Trade experts at the Institute of Export & International Trade (IOE&IT) have welcomed Chancellor Jeremy Hunt’s plan to lift UK growth by focusing on enterprise and education, but have also said that exports should be a key plank of the country’s economic recovery.
Hunt used his first major speech since November’s autumn statement to rule out tax cuts and to reiterate that the government’s focus was on fighting inflation. He said his plan for growth was based on “four Es: enterprise, education, employment and everywhere”.
Speaking at Bloomberg’s European headquarters in London, he added that the government planned to achieve growth in multiple sectors including digital technology, green industries, life sciences, advanced manufacturing and creative industries, reports the BBC.
Hunt’s plan to lift the UK’s economic growth also focused on Britain’s record of innovation.
He said the UK’s advanced manufacturing sector in particular was “key to exports, where we produce around half of the world’s large civil aircraft wings and its biggest aeroengines as well as around half of the world’s Formula One Grand Prix cars”.
“The golden thread running through the industries where the Britain does best is innovation,” he said. “Those innovation industries now account for around a quarter of our output. They have been responsible for nearly all our productivity growth since 1997.”
Exports are key
The IOE&IT’s director general Marco Forgione welcomed the backing of UK innovation and each of the Chancellor’s ‘four Es’, while saying that exports should also be given a central role in the growth plan. He said:
“The Chancellor’s plan rightly prioritises enterprise and education, and maintaining low unemployment levels, while ensuring the recovery works for all parts of the country, is also very important.
“We firmly believe that the recovery will be more resilient and speedier if trade is at its heart, so we would encourage the Chancellor to add a ‘fifth E’ - exports.
“Our exporter monitor reports in 2022 found that the number of businesses trading internationally was on the decline in each part of the country. It’s vital that we reverse this by raising awareness of the benefits of exporting and the support that is available.”
Other business groups criticised a lack of detail in the plans, with IoD chief economist Kitty Ussher saying government action was needed “to counteract the negative mood”. She also called for the government to continue the capital investment super-deduction and to bring in tax credits for employers who invest in skills.
Make UK, which represents the manufacturing industry, said there had been “some hugely damaging big picture issues caused by the absence of an industrial strategy which are impacting on some of our strategic sectors”.
Labour’s shadow chancellor, Rachel Reeves claimed it was only her party’s plans that could build on Britain’s potential, reports the Guardian.

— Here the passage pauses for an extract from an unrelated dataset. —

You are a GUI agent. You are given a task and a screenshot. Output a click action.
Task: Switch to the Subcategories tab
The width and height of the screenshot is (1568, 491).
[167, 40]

“Thirteen years of Tory economic failure have left living standards and growth on the floor, crashed our economy, and driven up mortgages and bills,” she said. “The Tories have no plan for now, and no plan for the future.”

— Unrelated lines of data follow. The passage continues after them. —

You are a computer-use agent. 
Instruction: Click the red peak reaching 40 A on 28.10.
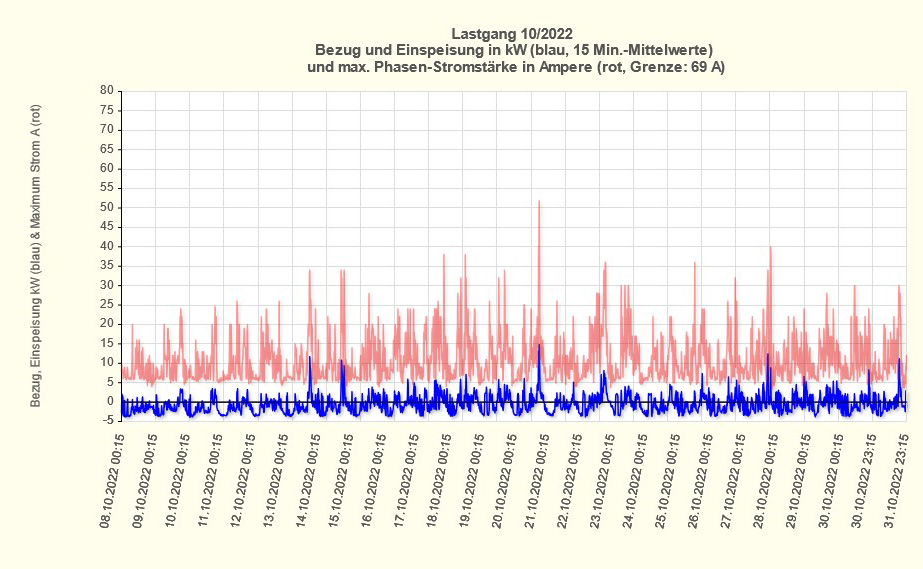[770, 248]
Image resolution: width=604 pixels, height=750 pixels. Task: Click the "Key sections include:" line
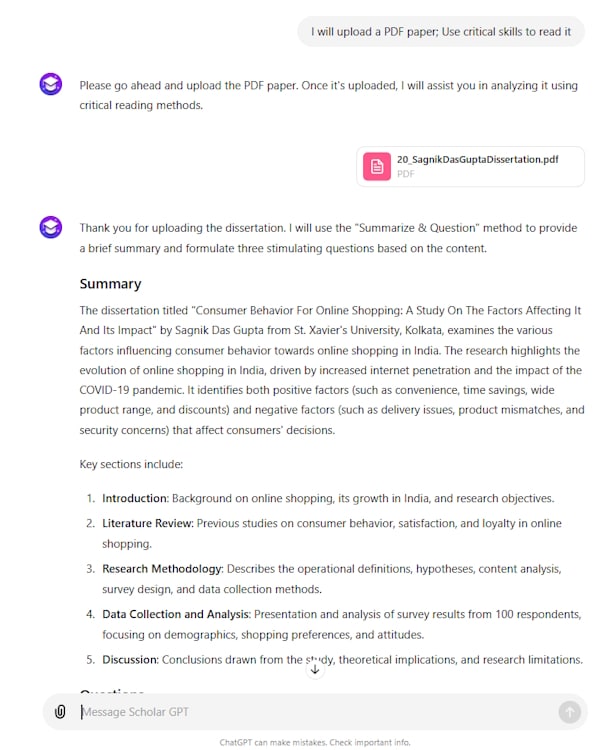pyautogui.click(x=131, y=464)
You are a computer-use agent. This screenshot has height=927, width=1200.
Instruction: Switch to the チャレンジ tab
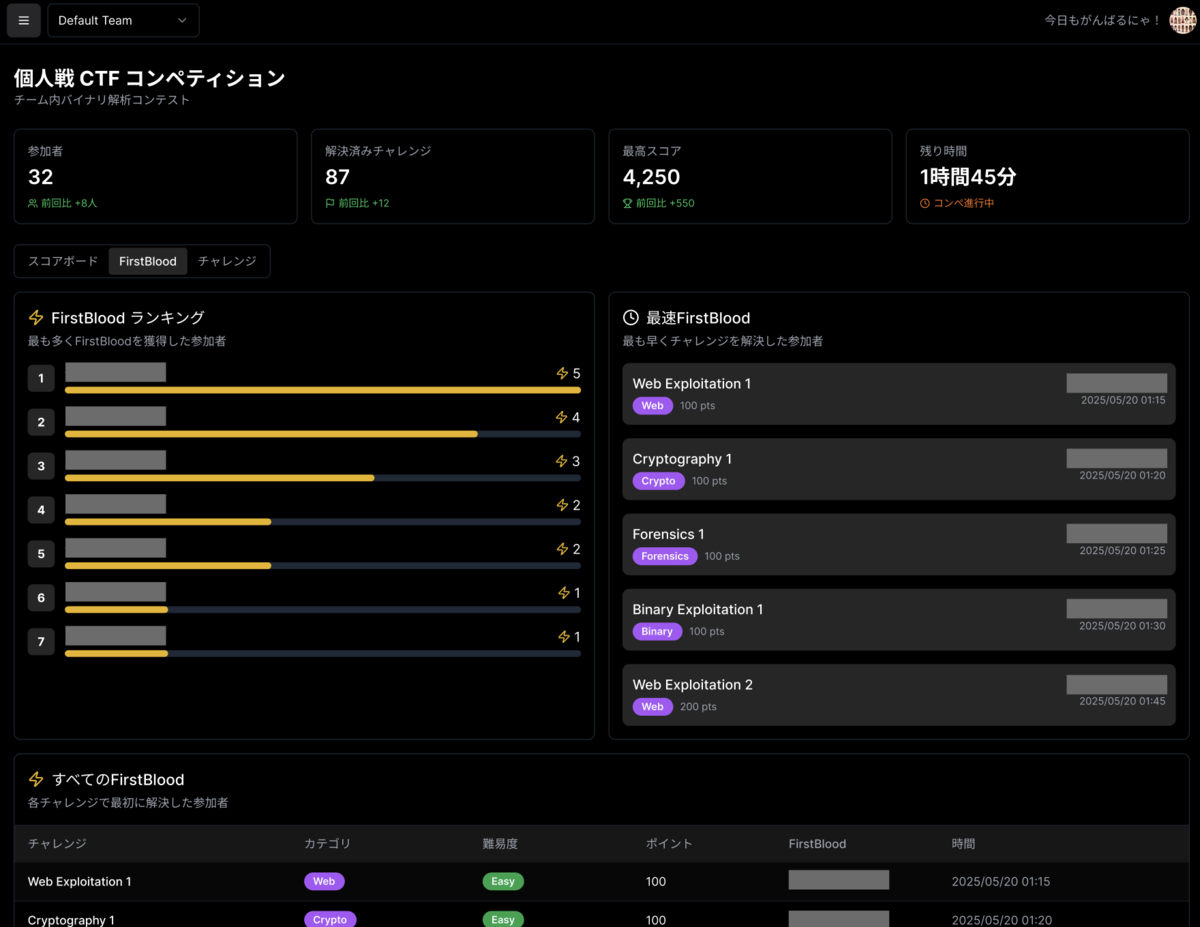tap(227, 261)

The Labour Party is due to be hosting more than 200 business leaders and over 100 ambassadors, diplomats and high commissioners at a trade event this evening. A party spokesperson told Politico’s London Playbook today that the leadership will show that “is a party that it is pro-trade, pro-business and pro-worker.”
Grace Thompson, a public affairs adviser at the IOE&IT, said that the focus on digital technology within the Chancellor’s speech was important:
“It was notable that the Chancellor spoke about the changing nature of digital technology, particularly in relation to the way we buy and sell goods and services. This is reflected in Parliament currently, with the development of the Electronic Trade Documents Bill legislation.
“We firmly believe that an export-led recovery will include the continual development of digital technology, whether this is through the increased use of digital trade corridors or digitalising trade processes in other ways.
“Businesses will rightly be looking for more detail about how the next government will tangibly support them to enter international markets during what remains a challenging economic period. We will continue to monitor both Labour and Conservative policy going forward to see what further proposals they have in relation to exports policies in particular.”